The three target variables I select are G3 (final grade), school (which school the student attended), and internet (whether the student has internet access at home). We will create binary classes for these variables as follows:

In [1]:
import pandas as pd

# Load the data
file_path = '/Users/jamescheng/Desktop/WASHU/CSE 514/student+performance/student/student-mat.csv'
data = pd.read_csv(file_path, delimiter=';')

# One-hot encoding for categorical variables except for our binary targets
features = pd.get_dummies(data.drop(['G3', 'school', 'internet'], axis=1))

# Binary classification problem 1: Predicting high/low grade based on median G3 value
median_g3 = data['G3'].median()
data['high_performance'] = (data['G3'] > median_g3).astype(int)

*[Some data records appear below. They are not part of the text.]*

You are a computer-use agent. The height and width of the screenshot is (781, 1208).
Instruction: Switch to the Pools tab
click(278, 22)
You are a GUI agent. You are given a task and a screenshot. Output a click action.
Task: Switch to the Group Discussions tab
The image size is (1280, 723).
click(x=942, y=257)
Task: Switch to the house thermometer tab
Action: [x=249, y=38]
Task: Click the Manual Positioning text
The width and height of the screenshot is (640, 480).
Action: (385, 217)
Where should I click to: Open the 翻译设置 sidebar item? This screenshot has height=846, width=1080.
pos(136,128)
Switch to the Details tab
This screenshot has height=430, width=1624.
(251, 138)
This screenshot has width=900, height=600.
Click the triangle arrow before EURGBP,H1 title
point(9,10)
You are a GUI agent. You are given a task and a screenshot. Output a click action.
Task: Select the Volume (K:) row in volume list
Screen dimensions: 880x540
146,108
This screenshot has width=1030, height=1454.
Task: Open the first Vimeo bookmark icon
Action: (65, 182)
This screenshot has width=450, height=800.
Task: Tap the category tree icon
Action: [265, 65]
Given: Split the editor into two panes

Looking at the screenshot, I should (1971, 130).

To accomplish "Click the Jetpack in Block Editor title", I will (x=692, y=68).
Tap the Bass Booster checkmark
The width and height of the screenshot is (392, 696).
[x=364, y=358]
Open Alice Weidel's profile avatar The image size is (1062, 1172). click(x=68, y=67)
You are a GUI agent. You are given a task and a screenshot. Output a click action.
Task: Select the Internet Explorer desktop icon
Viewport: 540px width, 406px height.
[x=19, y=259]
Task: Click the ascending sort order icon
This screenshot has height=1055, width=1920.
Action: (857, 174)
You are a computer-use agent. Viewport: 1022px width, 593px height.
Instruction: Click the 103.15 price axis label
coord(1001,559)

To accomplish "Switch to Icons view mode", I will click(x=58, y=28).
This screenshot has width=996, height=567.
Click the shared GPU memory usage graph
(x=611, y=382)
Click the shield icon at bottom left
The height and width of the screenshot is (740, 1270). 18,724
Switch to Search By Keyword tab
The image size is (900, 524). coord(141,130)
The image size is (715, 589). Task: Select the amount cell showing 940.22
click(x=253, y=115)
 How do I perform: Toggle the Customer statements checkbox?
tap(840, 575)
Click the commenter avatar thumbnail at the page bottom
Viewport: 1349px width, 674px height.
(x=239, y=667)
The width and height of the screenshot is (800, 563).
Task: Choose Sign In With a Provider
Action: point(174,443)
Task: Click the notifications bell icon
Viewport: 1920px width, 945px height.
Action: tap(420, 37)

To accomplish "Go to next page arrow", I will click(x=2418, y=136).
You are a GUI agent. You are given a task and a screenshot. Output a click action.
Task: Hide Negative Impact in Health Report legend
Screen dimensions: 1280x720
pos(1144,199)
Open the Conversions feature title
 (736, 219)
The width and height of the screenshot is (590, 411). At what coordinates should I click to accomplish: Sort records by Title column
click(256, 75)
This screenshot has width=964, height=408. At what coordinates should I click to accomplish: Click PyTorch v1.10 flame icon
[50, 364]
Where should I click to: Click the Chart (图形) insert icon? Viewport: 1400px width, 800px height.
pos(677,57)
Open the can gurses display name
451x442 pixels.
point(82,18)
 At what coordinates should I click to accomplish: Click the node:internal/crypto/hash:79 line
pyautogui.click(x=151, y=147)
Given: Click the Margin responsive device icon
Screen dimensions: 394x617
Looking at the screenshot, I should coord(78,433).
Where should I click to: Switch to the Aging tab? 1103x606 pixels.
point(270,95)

# Binary classification problem 2: Predicting school (already binary, just encode directly)
data['school_binary'] = (data['school'] == 'GP').astype(int)

# Binary classification problem 3: Predicting internet access
data['internet_binary'] = (data['internet'] == 'yes').astype(int)

# The target variables are now 'high_performance', 'school_binary', 'internet_binary'
targets = data[['high_performance', 'school_binary', 'internet_binary']]

In this process:

1. I used get_dummies to one-hot encode the categorical features.
2. I derived binary targets from G3, school, and internet to set up three different binary classification problems.